**Passage**:
----

One of the most common pests, both adult and immature thrips, of gladiolus plants.

What does it look like?

Flowers and foliage will have silvery white streaks. Discoloration and deformity may occur in the flowers. Blackish brown insects with slender wings can be seen on the foliage in early morning and late afternoon on overcast days. On sunny days, the thrips hide in flower buds and between leaves. Corms may become infested and turn brown and corky, or fail to grow.

How does it manifest?

Immature and adult thrips feed on plant tissue. The injured tissue then turns silvery white. Adult female thrips insert their eggs into the broken plant tissue, and young emerge within two to four weeks to actively feed. Feeding season is from spring until the first frost in the fall. Thrips will reproduce continually during this time. They cannot survive freezing temperatures. In warm-winter climates the adult thrips hibernate in the soil. In cold-winter climates they hibernate in the plant corms.

----

**Recorded data**:
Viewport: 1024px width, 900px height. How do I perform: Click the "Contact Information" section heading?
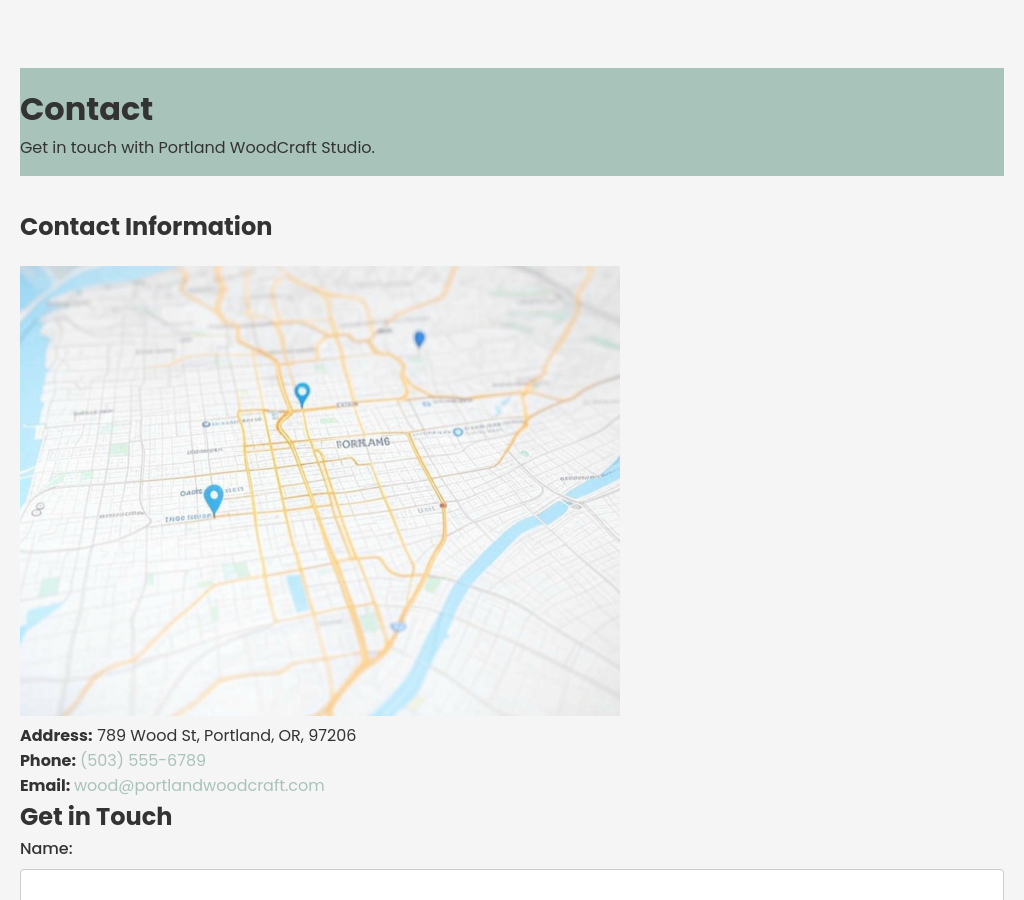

----

**Tasks and exercises**:
• 1. Answer these questions about the passage on gladiolus thrips, one per line:
(a) Where do the thrips hide on sunny days?
(b) How soon after the eggs are inserted do the young emerge?
(c) Where do adult thrips hibernate in cold-winter climates?
• 2. Could you carry on the passage on gladiolus thrips, starting after its final sentence?

**Answers by item number**:
• 1.
(a) In flower buds and between leaves.
(b) Within two to four weeks.
(c) In the plant corms.

• 2.
What can you do about it?

When you notice the signs of thrip infected plants, spray plants with an insecticide containing diazinon or acephate. If reinfestation occurs, spray again every ten days until they have died off and you have destroyed all the eggs. Before storing corms, check for brown ones and discard. To prevent further corm infestation in your storage area, dust them with an insecticide containing malathion.